Burb's Eye View: Muzak to your waiting ears

August 23, 2011|By Bryan Mahoney

In marketing class, it’s called disruption: A business does something completely out of the ordinary for its industry, and customers either say, “Dude, that was weird,” or they latch on and enjoy the ride.

Though it may not translate directly into sales numbers, Bob Hope Airport has something going in its disruptive marketing. First, there’s its Twitter feed — if you want to see how a business can connect with its customers, check out the service you get for free by following Bob Hope Airport. By visiting the page before your flight, you may learn what the traffic is like around the airport as you’re leaving home, or how long security lines will take once you arrive.

One subject revisited, rehashed and re-tweeted often is the airport’s selection of music. The soundtrack is a mellow blend of ’80s Top 40 hits mixed with some Reagan-era easy listening that always hovers just out of earshot. As you board your flight for Phoenix, you might discover the Crowded House earworm you’ve been humming for the last 10 minutes came straight from the speakers above your head.


The unobtrusive, inoffensive BUR beats are designed that way, according to airport spokesman Victor Gill.

“I have been here since 1984; I would almost call it a light motif that runs through [the airport],” he said.

The selection strikes a chord with a lot of Bob Hope visitors, many of whom just give a polite nod to the airport and thank it for the waiting music.

“I gotta say, the music at the Burbank airport is surprisingly good,” said one Tweeter in June.

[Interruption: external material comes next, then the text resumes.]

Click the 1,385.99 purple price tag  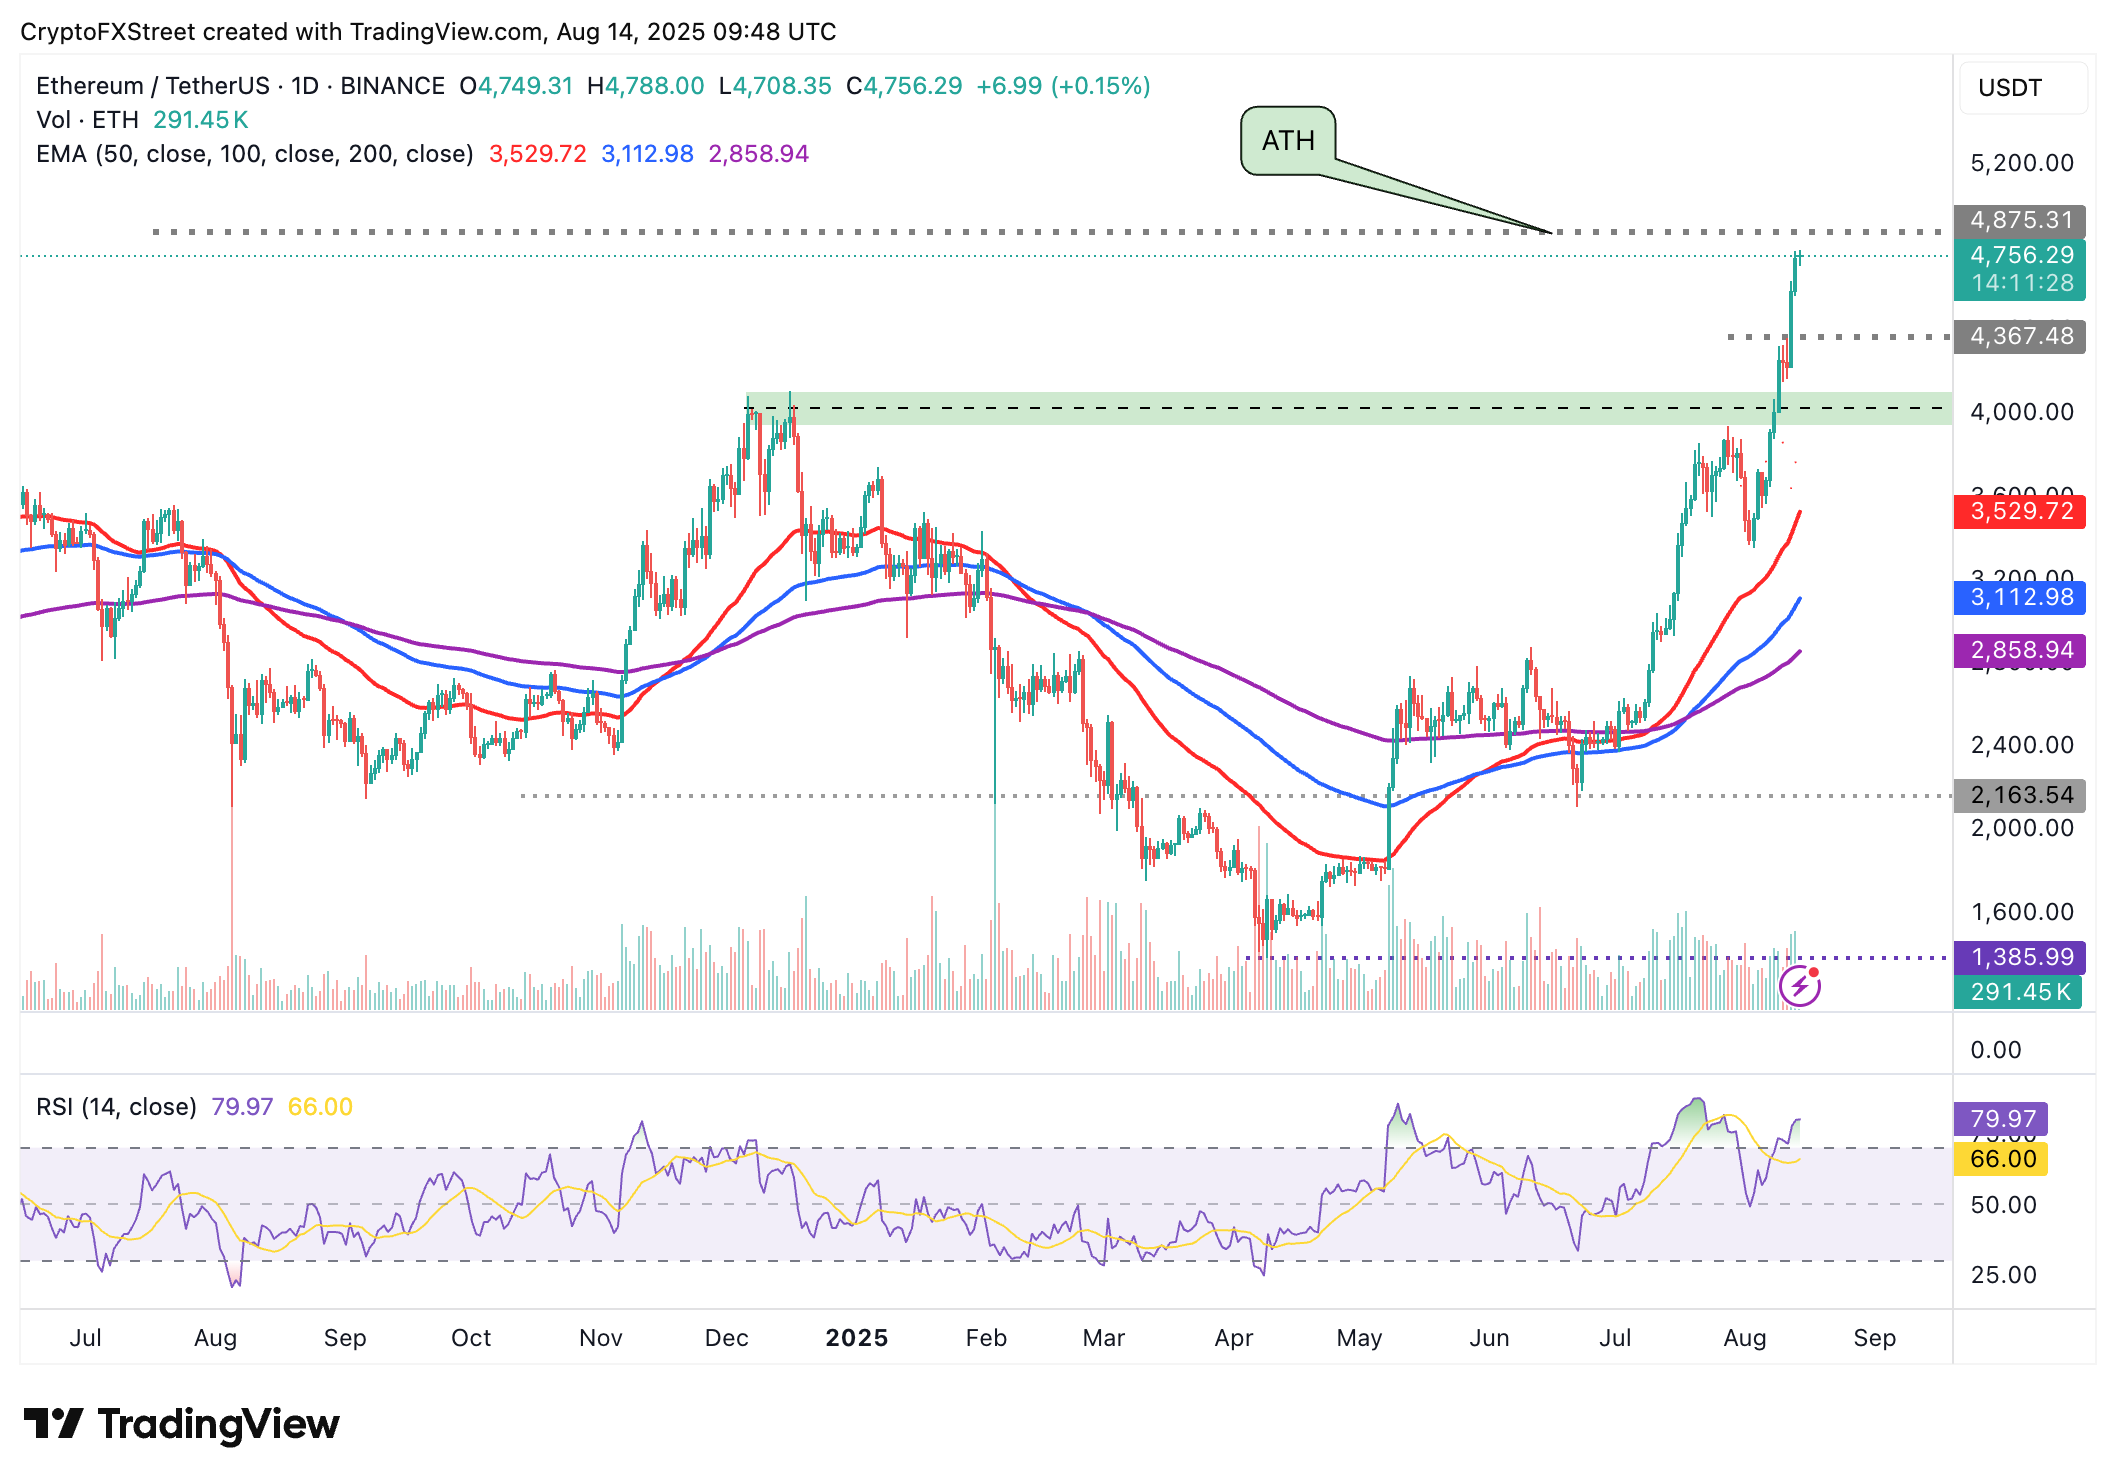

The airport replied, “It's hard to hate our ’80s music. :)”

I had to meet the DJ that so deftly weaves the hair bands and headbands in his signature crowd-pleasing pattern. I asked Gill to set up the interview, but he said the man responsible for the music is named Muzak.

Yes, that Muzak, butt of jokes everywhere and whose very name evokes thoughts of long, sleep-inducing waits in the dentist’s office and that trapped space of time in the elevator between where we are and where we need to be.

I can’t believe it. At some point in its 75-year history (yes, it’s been that long), the Muzak company morphed from cheesy saxophone-laden cover songs into a full-fledged streaming music service.